Requests:
[a] In the forum thread about marriage and fatherhood below, list each thing MisterJinx says he does for his kids.
[b] Write the next part of the forum thread about marriage and fatherhood, picking up after its final sentence.

## Start Text extract

Honestly, you should probably end your marriage asap. Not going to attack you or anything, but you are living a life that isn't for you. You don't enjoy your wife or your children. That does nothing for them. You want to just be a sponsor? Then do it. It's a shame you put her in this situation and I am sure she'd make life hell on you since she has taken the burden of the family and you have barely done anything.

If you have such disdain for the family life, end it now. Give her a chance to find someone who she can still grow with. Give yourself a chance to do...whatever it is you want to do. Maybe she'll find a good man that will be a good role model for your kids.


----------



## MisterJinx (Apr 13, 2016)

Thanks, Herschel. I understand where you're coming from, and I definitely anticipated some responses to that effect. 

The odd thing to me is that growing up, and even as a young man, I thought I'd be a good father, and in some respects I am a good one. I care about my kids deeply. I check out their teachers, I researched the hell out of our school district, I make sure they get their Omega-3s, I talk to them as much as they'll listen, I read to the kids when I've been around, I teach them things whenever I am around and can, and so on. I've had people tell me I'd be a "good dad" my whole life, and I generally am a kind, sensitive, compassionate, and empathetic person. I don't think I'm a bad guy, although I guess nobody thinks he is. I just have a hard time spending a lot of time doing the activities they are into at this point, and I have the relatively uninteresting marriage I described.

## End Text extract
## Start Given data

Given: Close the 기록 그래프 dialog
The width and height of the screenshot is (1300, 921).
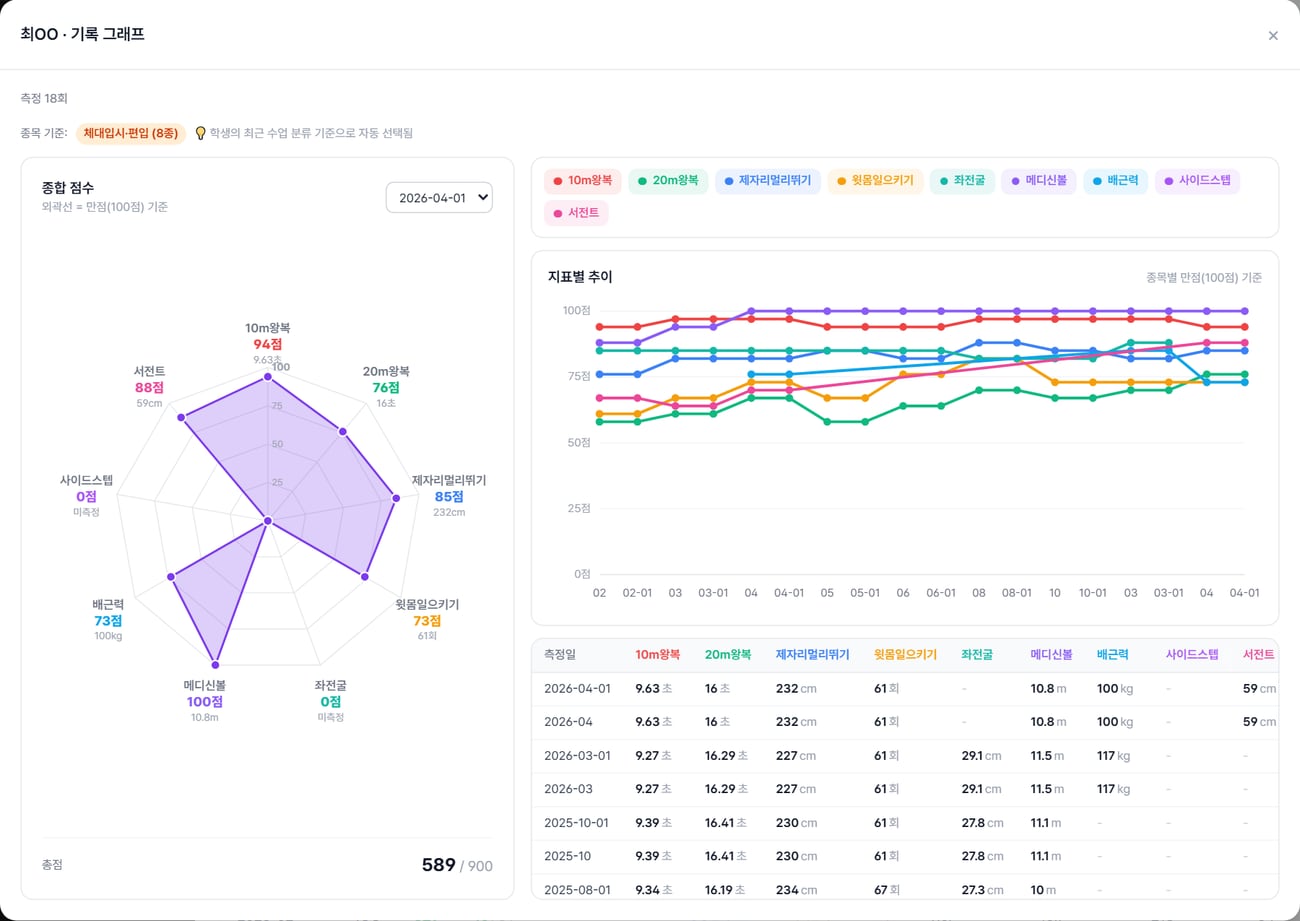Looking at the screenshot, I should pos(1273,35).
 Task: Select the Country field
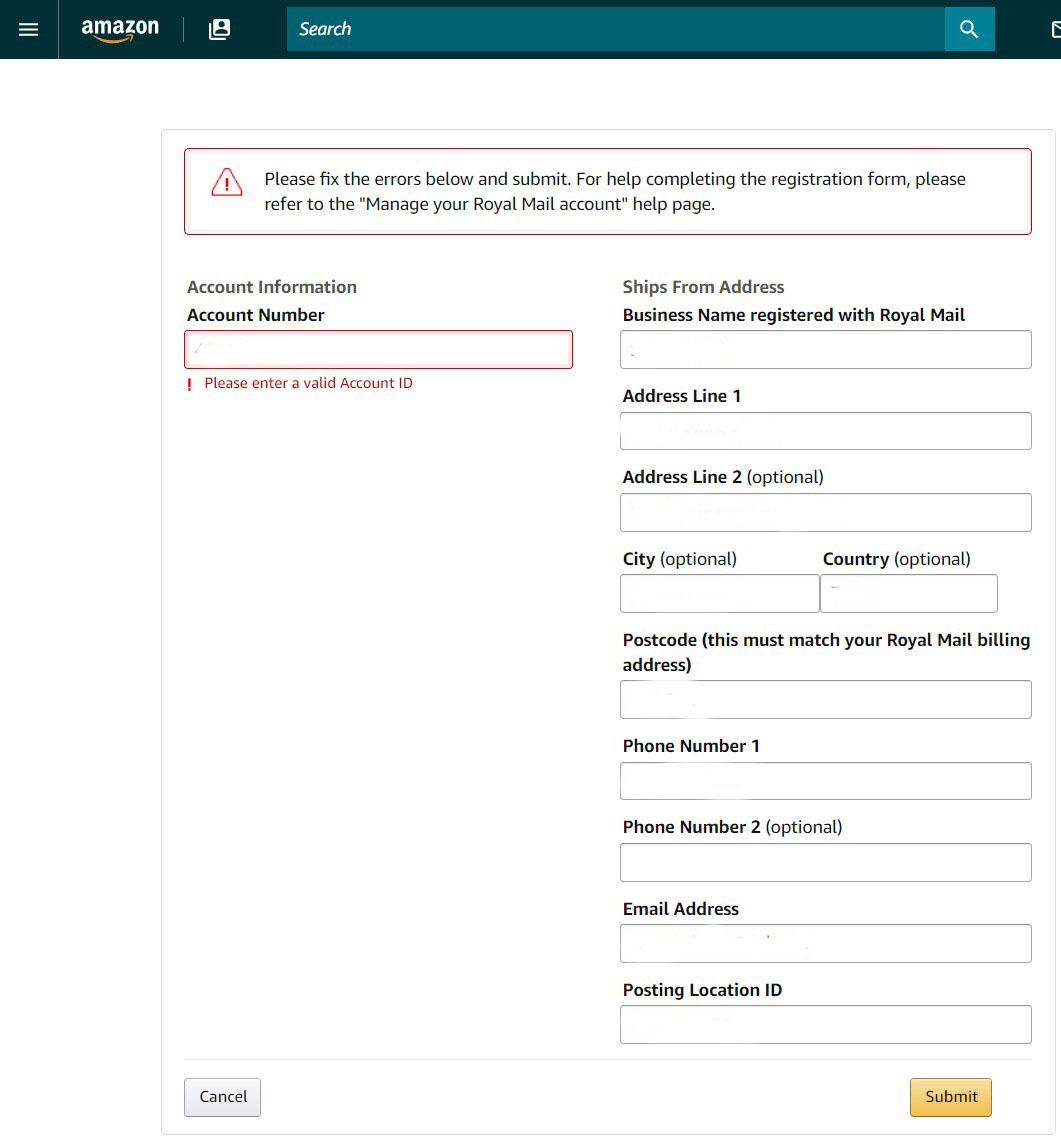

## End Given data

Answers for the tasks:
[a]
- Checks out their teachers
- Researched the school district thoroughly
- Makes sure they get their Omega-3s
- Talks to them as much as they'll listen
- Reads to the kids when he's been around
- Teaches them things whenever he is around and can

[b]
From what I've seen on forums like this before, while my circumstances here are to an extent unique, similar posts seem to get about 90% people reacting unfavorably (or even belittling or mocking them), saying they need to grow up and move on, and so forth, with 10% appearing to understand at some level. From what I've seen, it seems like some guys really enjoy and are into family life and others just don't. The weird thing with me is that everything pointed to me being a candidate to enjoy it, and that's how I got into it. I never wanted to be the kind of guy still hanging out in bars in his 30s, and I've never been afraid of commitment, excessively selfish, or any of that. I just am having a hard time. I'm not necessarily looking just for that 10% who might understand where I'm coming from (or, more generally, for anyone to tell me what I want to hear -- honestly, I don't even know what that is), but I'm genuinely curious to receive advice across the spectrum. Thanks again.


----------



## Tasorundo (Apr 1, 2012)

The grass is greener where you water it.

If you want to divorce, do it, but what you are doing is pretty ****ty.


----------



## Brandy905 (Apr 3, 2014)

You don't belong married. You settled? Well now her and your children have to suffer. She doesn't have the husband she thought she married and your children don't have the father they deserve! Do everyone a favor and Divorce.

You can't stand playing with RC car or doing other things on their level, you are only concerned with you. That's the way you want it, fine but leave. Everyone in this situation is suffering.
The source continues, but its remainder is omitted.